Each line below needs to be printed again exactly.

▼

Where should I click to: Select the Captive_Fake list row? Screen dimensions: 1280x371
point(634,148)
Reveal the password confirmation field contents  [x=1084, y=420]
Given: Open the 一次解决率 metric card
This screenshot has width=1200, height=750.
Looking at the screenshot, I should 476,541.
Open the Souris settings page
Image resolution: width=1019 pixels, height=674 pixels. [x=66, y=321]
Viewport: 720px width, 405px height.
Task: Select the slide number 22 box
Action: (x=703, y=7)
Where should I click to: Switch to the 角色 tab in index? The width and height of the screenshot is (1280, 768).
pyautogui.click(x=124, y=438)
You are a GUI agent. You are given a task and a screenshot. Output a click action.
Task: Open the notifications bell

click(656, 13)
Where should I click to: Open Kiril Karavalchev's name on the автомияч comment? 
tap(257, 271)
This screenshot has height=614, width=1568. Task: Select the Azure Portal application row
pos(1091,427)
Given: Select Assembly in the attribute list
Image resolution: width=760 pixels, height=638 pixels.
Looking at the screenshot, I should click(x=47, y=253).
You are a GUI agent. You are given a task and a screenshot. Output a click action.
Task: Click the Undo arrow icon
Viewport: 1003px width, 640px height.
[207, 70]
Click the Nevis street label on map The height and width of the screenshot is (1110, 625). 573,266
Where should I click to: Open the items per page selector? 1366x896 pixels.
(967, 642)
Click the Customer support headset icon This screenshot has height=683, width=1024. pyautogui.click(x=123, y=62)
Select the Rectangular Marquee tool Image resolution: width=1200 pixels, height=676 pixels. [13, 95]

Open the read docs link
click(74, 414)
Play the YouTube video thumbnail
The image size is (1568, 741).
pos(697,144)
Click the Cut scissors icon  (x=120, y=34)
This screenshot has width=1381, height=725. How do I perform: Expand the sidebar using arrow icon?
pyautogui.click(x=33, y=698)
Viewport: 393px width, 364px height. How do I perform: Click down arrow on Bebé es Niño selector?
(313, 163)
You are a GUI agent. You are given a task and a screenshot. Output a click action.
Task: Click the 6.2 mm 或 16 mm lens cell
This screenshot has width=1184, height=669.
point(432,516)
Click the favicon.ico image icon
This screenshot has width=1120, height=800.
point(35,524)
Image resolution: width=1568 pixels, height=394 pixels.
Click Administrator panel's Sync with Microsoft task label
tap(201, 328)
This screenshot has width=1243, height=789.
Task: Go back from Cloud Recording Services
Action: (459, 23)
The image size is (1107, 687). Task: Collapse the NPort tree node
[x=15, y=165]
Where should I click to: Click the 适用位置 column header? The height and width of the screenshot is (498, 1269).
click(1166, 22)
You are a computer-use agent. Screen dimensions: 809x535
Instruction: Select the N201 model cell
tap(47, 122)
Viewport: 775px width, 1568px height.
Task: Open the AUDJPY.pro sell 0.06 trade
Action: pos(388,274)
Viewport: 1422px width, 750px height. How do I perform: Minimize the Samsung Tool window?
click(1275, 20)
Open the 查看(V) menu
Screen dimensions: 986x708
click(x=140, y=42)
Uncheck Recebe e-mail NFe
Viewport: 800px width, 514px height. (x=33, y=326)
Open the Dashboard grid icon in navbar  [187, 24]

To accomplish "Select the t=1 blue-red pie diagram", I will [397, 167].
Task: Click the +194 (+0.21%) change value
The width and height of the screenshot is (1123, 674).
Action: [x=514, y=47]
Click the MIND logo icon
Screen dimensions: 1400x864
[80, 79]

▲

__Exercise response__.
Where should I click to: Select the Captive_Fake list row? Screen dimensions: 1280x371
point(634,148)
Reveal the password confirmation field contents  [x=1084, y=420]
Given: Open the 一次解决率 metric card
This screenshot has width=1200, height=750.
Looking at the screenshot, I should 476,541.
Open the Souris settings page
Image resolution: width=1019 pixels, height=674 pixels. [x=66, y=321]
Viewport: 720px width, 405px height.
Task: Select the slide number 22 box
Action: (x=703, y=7)
Where should I click to: Switch to the 角色 tab in index? The width and height of the screenshot is (1280, 768).
pyautogui.click(x=124, y=438)
You are a GUI agent. You are given a task and a screenshot. Output a click action.
Task: Open the notifications bell

click(656, 13)
Where should I click to: Open Kiril Karavalchev's name on the автомияч comment? 
tap(257, 271)
This screenshot has height=614, width=1568. Task: Select the Azure Portal application row
pos(1091,427)
Given: Select Assembly in the attribute list
Image resolution: width=760 pixels, height=638 pixels.
Looking at the screenshot, I should click(x=47, y=253).
You are a GUI agent. You are given a task and a screenshot. Output a click action.
Task: Click the Undo arrow icon
Viewport: 1003px width, 640px height.
[207, 70]
Click the Nevis street label on map The height and width of the screenshot is (1110, 625). 573,266
Where should I click to: Open the items per page selector? 1366x896 pixels.
(967, 642)
Click the Customer support headset icon This screenshot has height=683, width=1024. pyautogui.click(x=123, y=62)
Select the Rectangular Marquee tool Image resolution: width=1200 pixels, height=676 pixels. [13, 95]

Open the read docs link
click(74, 414)
Play the YouTube video thumbnail
The image size is (1568, 741).
pos(697,144)
Click the Cut scissors icon  (x=120, y=34)
This screenshot has width=1381, height=725. How do I perform: Expand the sidebar using arrow icon?
pyautogui.click(x=33, y=698)
Viewport: 393px width, 364px height. How do I perform: Click down arrow on Bebé es Niño selector?
(313, 163)
You are a GUI agent. You are given a task and a screenshot. Output a click action.
Task: Click the 6.2 mm 或 16 mm lens cell
This screenshot has width=1184, height=669.
point(432,516)
Click the favicon.ico image icon
This screenshot has width=1120, height=800.
point(35,524)
Image resolution: width=1568 pixels, height=394 pixels.
Click Administrator panel's Sync with Microsoft task label
tap(201, 328)
This screenshot has width=1243, height=789.
Task: Go back from Cloud Recording Services
Action: (459, 23)
The image size is (1107, 687). Task: Collapse the NPort tree node
[x=15, y=165]
Where should I click to: Click the 适用位置 column header? The height and width of the screenshot is (498, 1269).
click(1166, 22)
You are a computer-use agent. Screen dimensions: 809x535
Instruction: Select the N201 model cell
tap(47, 122)
Viewport: 775px width, 1568px height.
Task: Open the AUDJPY.pro sell 0.06 trade
Action: pos(388,274)
Viewport: 1422px width, 750px height. How do I perform: Minimize the Samsung Tool window?
click(1275, 20)
Open the 查看(V) menu
Screen dimensions: 986x708
click(x=140, y=42)
Uncheck Recebe e-mail NFe
Viewport: 800px width, 514px height. (x=33, y=326)
Open the Dashboard grid icon in navbar  [187, 24]

To accomplish "Select the t=1 blue-red pie diagram", I will [397, 167].
Task: Click the +194 (+0.21%) change value
The width and height of the screenshot is (1123, 674).
Action: [x=514, y=47]
Click the MIND logo icon
Screen dimensions: 1400x864
[80, 79]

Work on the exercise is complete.